Diabetes Metab J.  2025 Mar;49(2):183-193. 10.4093/dmj.2024.0836.

Older Adults with Diabetes in Korea: Latest Clinical and Epidemiologic Trends

Affiliations
  • 1Division of Endocrinology and Metabolism, Department of Internal Medicine, St. Vincent’s Hospital, College of Medicine, The Catholic University of Korea, Seoul, Korea
  • 2Department of Internal Medicine, College of Medicine, The Catholic University of Korea, Seoul, Korea
  • 3Department of Statistics and Actuarial Science, Soongsil University, Seoul, Korea
  • 4Division of Endocrinology and Metabolism, Department of Internal Medicine, Seoul National University Bundang Hospital, Seoul National University College of Medicine, Seongnam, Korea

Abstract

Background
Diabetes in older adults is becoming a significant public burden to South Korea. However, a comprehensive understanding of epidemiologic trends and the detailed clinical characteristics of older adults with diabetes is lacking.
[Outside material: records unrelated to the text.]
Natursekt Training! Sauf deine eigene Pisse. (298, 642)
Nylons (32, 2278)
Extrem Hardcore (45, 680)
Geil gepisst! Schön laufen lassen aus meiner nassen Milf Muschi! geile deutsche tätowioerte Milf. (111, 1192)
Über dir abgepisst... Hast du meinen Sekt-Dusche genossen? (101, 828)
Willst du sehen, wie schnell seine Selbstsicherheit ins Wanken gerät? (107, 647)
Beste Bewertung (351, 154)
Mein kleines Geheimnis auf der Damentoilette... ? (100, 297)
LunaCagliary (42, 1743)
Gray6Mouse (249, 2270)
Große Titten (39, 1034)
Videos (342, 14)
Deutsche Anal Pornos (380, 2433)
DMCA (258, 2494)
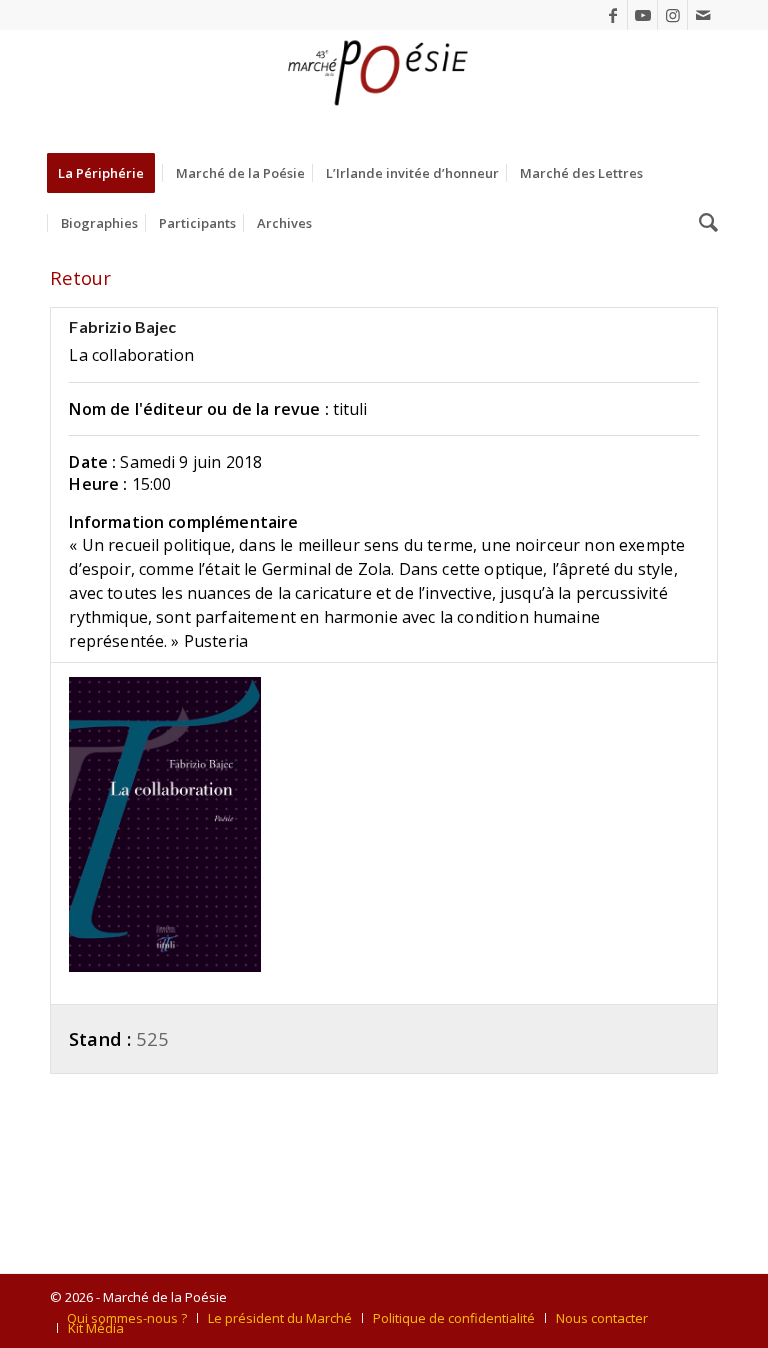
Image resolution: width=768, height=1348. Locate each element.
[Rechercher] (703, 223)
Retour (80, 277)
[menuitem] (107, 173)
Therefore, we evaluated epidemiologic trends and the metabolic and lifestyle characteristics of diabetes in Korean older adults.
Methods
We analyzed data from the Korea National Health and Nutrition Examination Survey to assess diabetes prevalence according to diabetes duration and lifestyle behaviors. In addition, we drew upon the National Health Information Database of the National Health Insurance System to assess physical activity levels, antidiabetic medication use, polypharmacy, medication adherence, and major comorbidities.
Results
The absolute number of newly diagnosed cases of diabetes among older adults doubled over the past decade. Management rates of metabolic indicators were higher in older adults with diabetes compared to those without diabetes. The proportion of older adults with diabetes meeting the minimum recommended physical activity increased over the years. Compared to 10 years before, the use of dipeptidyl peptidase-4 inhibitor or sodium-glucose cotransporter-2 inhibitor had increased, as had comorbidities such as dyslipidemia, dementia, cancer, heart failure, atrial fibrillation, and chronic kidney disease. Initial medication adherence was significantly lower in those with end-stage kidney disease or dementia, insulin use, high-risk alcohol use, and living alone. Continuing insulin use 1 year after diagnosis of diabetes was significantly higher in those who initiated insulin therapy at diagnosis, had retinopathy, were on triple antidiabetic medications, and had a history of cancer.
Conclusion
Comprehensive management of metabolic indicators and physical activity is essential for older adults with diabetes. Improvements in prescribing guidelines, personalized management of age-related comorbidities, and individualized approaches that consider the heterogeneous nature of older adults with diabetes are desirable. Further research, such as high-quality cohort and intervention studies specific to older adults, is needed to establish evidence-based management for older adults with diabetes.

Keyword

Aged; Comorbidity; Diabetes mellitus; Hypoglycemic agents; Insulin; Mortality; Polypharmacy

Figure

  • Fig. 1. Trends of comorbidities (excluding hypertension and dyslipidemia) among adults with diabetes aged 65 years and older, 60% sample cohort from National Health Information Database 2012 to 2022. AF, atrial fibrillation; ESKD, end-stage kidney disease; MI, myocardial infarction; PDR, proliferative diabetic retinopathy.

  • Fig. 2. Mortality risk within 3 years of major comorbidities among adults with diabetes aged 65 years and older, National Health Information Database 2015 to 2016. HR, hazard ratio; CI, confidence interval; ESKD, end-stage kidney disease; CKD, chronic kidney disease; MI, myocardial infarction.